What the task requires: Whenever the word "marker" turns up in a line below, that line should be copied.

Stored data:
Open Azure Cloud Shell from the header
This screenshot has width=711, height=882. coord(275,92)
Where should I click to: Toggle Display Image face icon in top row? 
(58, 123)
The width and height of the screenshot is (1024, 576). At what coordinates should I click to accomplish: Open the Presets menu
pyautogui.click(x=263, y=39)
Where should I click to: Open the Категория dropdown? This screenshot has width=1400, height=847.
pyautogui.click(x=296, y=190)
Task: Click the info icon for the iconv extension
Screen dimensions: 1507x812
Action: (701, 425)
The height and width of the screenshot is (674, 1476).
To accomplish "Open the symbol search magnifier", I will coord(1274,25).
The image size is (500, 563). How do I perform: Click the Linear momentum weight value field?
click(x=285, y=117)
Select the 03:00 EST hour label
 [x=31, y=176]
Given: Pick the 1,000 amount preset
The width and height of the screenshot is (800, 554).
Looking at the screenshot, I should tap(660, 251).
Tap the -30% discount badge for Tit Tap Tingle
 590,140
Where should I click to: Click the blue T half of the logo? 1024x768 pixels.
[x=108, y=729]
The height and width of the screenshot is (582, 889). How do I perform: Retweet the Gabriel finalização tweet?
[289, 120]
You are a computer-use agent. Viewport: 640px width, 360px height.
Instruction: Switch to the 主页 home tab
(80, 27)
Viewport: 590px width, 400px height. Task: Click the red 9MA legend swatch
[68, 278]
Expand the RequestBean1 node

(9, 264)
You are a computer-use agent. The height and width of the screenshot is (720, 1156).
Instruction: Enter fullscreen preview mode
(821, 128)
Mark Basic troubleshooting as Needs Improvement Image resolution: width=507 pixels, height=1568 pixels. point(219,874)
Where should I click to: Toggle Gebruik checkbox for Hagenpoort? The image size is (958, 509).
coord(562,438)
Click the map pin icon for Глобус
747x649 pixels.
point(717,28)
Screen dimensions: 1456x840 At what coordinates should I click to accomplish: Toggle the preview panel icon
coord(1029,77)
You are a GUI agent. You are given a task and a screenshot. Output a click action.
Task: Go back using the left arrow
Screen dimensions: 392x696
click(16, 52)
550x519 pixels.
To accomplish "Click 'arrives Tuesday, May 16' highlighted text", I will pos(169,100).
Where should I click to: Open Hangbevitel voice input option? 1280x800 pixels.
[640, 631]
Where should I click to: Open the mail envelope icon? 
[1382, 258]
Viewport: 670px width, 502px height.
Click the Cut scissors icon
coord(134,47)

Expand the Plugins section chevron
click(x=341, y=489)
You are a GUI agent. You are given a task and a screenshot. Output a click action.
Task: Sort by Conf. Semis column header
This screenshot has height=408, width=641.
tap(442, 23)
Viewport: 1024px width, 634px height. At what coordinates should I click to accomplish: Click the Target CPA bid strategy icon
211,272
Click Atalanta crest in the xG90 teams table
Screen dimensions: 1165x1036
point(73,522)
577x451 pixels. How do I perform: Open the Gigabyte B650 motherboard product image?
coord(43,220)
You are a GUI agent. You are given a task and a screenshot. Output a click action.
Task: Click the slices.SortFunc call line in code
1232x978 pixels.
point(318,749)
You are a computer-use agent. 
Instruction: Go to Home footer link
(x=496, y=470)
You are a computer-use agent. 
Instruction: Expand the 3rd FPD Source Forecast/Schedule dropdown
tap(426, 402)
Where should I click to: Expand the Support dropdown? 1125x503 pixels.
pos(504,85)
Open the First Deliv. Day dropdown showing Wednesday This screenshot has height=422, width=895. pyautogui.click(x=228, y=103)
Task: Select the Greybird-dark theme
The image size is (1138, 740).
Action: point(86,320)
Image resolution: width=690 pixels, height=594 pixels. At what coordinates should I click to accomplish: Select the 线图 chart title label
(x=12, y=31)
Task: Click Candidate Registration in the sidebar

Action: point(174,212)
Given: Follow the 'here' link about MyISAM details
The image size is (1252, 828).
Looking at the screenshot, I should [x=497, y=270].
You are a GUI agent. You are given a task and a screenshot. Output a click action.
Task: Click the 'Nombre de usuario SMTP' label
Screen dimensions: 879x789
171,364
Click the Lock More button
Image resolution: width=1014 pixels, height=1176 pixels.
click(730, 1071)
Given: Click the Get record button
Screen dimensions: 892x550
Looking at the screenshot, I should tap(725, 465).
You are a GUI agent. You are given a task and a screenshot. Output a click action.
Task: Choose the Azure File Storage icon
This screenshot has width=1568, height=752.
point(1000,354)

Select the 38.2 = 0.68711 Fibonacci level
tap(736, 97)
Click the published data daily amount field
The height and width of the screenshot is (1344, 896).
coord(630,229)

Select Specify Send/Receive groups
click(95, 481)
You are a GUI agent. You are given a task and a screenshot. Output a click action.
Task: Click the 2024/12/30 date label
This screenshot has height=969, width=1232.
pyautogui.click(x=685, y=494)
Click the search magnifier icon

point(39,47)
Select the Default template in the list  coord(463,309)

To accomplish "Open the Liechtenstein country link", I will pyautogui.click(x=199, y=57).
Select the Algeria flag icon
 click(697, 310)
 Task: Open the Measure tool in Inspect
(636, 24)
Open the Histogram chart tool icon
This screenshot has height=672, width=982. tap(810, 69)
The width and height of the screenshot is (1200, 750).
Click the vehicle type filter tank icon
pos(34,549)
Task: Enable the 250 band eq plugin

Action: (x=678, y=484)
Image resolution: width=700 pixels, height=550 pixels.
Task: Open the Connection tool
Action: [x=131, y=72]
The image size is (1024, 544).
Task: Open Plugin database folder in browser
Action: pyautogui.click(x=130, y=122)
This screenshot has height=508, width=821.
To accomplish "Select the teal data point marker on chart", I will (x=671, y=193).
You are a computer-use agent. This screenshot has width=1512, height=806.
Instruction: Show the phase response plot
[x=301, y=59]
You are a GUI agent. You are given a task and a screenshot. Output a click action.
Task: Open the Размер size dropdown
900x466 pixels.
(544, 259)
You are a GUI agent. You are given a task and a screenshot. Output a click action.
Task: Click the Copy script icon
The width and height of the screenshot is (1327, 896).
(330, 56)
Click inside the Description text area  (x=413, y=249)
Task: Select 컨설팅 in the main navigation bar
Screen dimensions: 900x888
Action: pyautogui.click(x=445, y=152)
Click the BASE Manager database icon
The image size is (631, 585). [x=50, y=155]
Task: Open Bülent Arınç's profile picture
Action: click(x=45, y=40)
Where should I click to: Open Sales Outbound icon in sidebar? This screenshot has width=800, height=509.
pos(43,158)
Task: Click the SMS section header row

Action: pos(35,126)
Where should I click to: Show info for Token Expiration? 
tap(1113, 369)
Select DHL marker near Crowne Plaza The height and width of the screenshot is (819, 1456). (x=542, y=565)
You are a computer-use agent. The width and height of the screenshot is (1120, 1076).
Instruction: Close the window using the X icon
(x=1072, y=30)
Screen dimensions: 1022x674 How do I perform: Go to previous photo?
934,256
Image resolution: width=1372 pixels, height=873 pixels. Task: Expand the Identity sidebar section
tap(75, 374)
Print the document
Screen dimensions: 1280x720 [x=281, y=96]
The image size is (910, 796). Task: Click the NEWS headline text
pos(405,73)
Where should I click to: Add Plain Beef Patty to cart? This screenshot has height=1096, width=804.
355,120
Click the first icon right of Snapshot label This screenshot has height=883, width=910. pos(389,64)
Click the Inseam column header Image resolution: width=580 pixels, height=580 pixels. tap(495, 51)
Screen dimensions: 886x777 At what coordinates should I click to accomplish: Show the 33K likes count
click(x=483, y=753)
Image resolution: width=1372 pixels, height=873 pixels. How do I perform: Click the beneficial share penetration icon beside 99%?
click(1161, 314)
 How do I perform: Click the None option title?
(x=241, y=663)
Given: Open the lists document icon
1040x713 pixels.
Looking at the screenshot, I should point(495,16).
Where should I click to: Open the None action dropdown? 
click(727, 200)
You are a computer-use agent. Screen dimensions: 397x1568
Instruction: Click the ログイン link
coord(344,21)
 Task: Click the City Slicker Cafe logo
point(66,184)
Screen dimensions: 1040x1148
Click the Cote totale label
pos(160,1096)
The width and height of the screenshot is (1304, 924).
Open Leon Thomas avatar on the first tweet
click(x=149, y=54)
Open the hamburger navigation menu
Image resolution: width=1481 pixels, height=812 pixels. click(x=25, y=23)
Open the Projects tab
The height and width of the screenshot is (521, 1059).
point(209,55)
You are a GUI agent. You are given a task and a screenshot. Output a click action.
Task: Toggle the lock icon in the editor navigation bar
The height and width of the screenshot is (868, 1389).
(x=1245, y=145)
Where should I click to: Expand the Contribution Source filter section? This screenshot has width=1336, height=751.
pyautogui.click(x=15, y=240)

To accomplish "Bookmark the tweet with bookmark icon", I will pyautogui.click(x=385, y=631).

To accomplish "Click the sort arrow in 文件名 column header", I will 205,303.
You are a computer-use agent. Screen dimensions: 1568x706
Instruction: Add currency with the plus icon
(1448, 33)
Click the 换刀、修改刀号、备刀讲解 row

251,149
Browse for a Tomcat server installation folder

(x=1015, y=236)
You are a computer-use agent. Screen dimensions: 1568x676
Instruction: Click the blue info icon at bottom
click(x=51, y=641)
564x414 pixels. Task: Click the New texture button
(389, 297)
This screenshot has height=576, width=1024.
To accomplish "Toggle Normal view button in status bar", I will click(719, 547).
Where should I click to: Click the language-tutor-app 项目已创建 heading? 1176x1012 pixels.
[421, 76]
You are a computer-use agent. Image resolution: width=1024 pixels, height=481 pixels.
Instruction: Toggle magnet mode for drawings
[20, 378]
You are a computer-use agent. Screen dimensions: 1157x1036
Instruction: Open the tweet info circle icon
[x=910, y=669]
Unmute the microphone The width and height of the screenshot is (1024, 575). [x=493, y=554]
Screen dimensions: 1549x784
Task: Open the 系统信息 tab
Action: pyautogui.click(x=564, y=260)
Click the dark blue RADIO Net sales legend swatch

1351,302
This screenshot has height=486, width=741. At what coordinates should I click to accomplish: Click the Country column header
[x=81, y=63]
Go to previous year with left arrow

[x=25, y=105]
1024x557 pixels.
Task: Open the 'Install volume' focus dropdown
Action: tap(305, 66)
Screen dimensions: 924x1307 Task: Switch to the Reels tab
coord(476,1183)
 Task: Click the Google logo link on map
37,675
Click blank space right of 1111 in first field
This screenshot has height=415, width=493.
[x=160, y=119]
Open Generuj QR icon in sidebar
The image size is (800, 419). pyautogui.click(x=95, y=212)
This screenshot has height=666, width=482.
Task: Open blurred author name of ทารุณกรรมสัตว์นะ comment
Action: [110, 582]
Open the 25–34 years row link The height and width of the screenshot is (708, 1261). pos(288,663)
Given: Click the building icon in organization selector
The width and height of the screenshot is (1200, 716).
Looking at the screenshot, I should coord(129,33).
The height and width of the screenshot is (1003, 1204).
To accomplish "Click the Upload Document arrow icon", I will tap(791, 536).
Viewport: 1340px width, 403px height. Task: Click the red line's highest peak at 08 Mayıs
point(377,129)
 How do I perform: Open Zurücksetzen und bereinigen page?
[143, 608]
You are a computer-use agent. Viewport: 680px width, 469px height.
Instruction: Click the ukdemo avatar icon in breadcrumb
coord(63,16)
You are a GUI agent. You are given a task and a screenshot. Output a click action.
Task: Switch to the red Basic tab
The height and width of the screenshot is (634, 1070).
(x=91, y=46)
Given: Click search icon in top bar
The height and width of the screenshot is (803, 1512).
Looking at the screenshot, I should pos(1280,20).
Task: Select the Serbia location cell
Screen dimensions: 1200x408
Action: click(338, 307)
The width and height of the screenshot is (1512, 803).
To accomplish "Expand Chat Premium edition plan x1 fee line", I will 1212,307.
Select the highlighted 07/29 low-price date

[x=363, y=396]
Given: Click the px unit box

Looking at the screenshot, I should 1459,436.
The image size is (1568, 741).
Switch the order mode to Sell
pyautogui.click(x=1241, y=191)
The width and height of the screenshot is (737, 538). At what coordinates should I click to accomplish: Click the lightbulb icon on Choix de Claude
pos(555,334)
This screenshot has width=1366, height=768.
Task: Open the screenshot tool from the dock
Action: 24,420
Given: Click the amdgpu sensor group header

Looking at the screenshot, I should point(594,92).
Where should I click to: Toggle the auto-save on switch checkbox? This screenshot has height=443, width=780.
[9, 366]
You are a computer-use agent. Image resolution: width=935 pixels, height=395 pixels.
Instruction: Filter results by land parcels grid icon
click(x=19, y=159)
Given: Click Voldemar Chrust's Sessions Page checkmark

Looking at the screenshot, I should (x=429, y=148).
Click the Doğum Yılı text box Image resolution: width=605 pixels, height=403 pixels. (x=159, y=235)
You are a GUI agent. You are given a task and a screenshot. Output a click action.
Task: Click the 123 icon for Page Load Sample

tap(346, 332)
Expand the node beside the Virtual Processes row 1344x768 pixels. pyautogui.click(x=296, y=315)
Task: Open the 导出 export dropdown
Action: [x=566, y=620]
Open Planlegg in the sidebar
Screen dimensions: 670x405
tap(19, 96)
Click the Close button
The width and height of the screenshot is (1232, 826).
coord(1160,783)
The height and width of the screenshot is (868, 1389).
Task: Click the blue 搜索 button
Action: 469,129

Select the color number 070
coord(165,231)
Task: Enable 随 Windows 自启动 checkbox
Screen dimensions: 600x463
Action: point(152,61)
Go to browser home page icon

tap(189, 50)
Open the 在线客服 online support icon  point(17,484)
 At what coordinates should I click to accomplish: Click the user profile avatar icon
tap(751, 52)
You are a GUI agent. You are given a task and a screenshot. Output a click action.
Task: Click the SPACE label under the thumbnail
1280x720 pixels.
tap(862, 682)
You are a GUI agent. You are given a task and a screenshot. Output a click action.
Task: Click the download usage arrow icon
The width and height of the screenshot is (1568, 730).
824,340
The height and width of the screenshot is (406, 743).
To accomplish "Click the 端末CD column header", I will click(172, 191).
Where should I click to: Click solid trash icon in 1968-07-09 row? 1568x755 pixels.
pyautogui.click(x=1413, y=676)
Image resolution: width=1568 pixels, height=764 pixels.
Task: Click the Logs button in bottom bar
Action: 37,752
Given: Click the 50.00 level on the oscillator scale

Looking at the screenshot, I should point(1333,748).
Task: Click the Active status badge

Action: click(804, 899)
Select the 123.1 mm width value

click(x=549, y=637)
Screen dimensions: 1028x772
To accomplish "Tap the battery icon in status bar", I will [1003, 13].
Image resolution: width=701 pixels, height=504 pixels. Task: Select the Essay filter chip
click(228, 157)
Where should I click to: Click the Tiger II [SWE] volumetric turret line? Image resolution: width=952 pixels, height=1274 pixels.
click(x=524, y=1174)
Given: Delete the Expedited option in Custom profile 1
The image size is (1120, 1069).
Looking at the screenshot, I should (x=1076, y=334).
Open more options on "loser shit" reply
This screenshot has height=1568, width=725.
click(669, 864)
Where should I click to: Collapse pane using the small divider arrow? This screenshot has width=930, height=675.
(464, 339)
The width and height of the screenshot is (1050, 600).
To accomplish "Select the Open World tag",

Exercise result:
To accomplish "Select the teal data point marker on chart", I will (x=671, y=193).
Select DHL marker near Crowne Plaza The height and width of the screenshot is (819, 1456). (x=542, y=565)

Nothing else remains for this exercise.